In a TV3 programme in 2013, Duncan Garner and Guyon Espiner led two teams in a debate on child poverty: was it the result of poor parenting and bad budgeting, or was it a lack of income? One team was from the well-heeled commentariat of the "pull-yourself-up-by-your-own-bootstraps" brigade; the other included Children's Commissioner Russell Wills with input from budget advisers and foodbank operators who know the reality of poverty on a daily basis.
There was an obvious disjunction between theory and fact. A vote from studio and TV audiences at the end revealed that 63 per cent believed poverty to be the result of poor parenting and budgeting skills. Garner summarised the vote as "the view of middle New Zealand".
His use of the word "middle" was significant. If almost two-thirds of middle New Zealand believe the poor have enough money, there is no political incentive to change anything. It is not just the Government that is responsible for policy: every voting Kiwi affects the well-being of those at the margins of society.
In terms of inequality, New Zealand ranks 22nd of 34 OECD countries (where 34th is the most unequal). In unequal societies the affluent and successful strive to keep ahead and protect their margin. For those who lag behind there is a sense of failure that too often leads to depression, anger and compensating behaviours such as drug and alcohol abuse, violence, crime and imprisonment.
It is popular to describe the behaviour of this latter group as anti-social, but in truth anti-social behaviour starts with the affluent who minimise their tax payments and thus avoid contributing to the social fabric.

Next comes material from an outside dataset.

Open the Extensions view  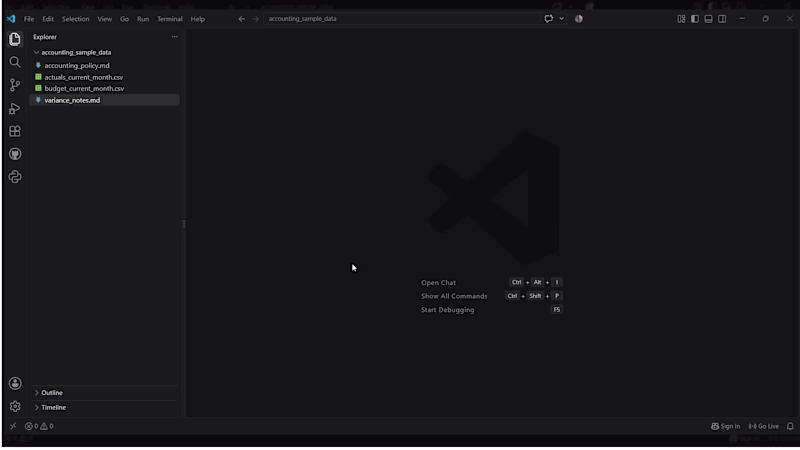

It is to be found in politicians who know votes can be won by appealing to people's financial self-interest, and suggesting the poor have only themselves to blame. The behaviour of voters who support such policies rather than opting for the common good is also anti-social.
The bullying of fellow students in schools and employees in workplaces, leading to high rates of youth suicide, is another likely indicator of how inequality destroys social cohesion. Not just the poor are affected.
Reflecting on New Zealand's very high rate of incarceration, Victoria University criminologist John Pratt questions whether there is a sufficient level of trust and egalitarianism in New Zealand society, and hence the political will, to make changes in our own penal system, despite its manifest failings.
One barrier to change is the bunker mentality which prevents a holistic examination of processes which cut costs in one area, only to see them blow out in another. Inadequate household income, for example, drives up the costs of illness caused by poor nutrition or overcrowded houses. Unemployment leads to increased welfare payments, drug and alcohol addiction, violence, crime, vandalism, mental illness and suicides.
It costs the nation almost $1 billion annually to keep 8,700 prisoners locked up in jail. Suppose that money were spent on our children and young people long before they became disillusioned and anti-social. Money spent to bring life and hope to the next generation is morally preferable to spending money to sustain lives blighted by public neglect.
Thirty years ago, New Zealand was a much more equal society. It could be so again. But it will take a huge shift in the mindset of the majority to undo the impact of the forces of individualism which have eroded our sense of mutuality and the common good and turned us into one of the most unequal societies in the western world. Changing this state of affairs is a moral challenge to us all.
• Richard Randerson is a retired Anglican bishop and former church social justice officer.